Problem details
Please set down exactly the lines from the one that contains "993x327 pixels. At" through the end of the material, leaving out every picture.

Data
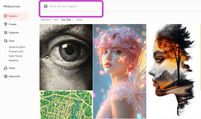Open the Top Day dropdown
Image resolution: width=201 pixels, height=119 pixels.
point(66,20)
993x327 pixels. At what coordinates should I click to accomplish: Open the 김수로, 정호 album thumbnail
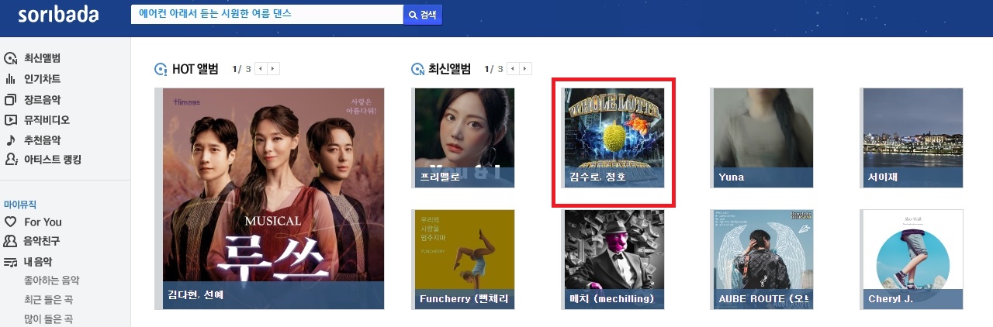(x=614, y=138)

Answer box
993x327 pixels. At what coordinates should I click to accomplish: Open the 김수로, 정호 album thumbnail
(x=614, y=138)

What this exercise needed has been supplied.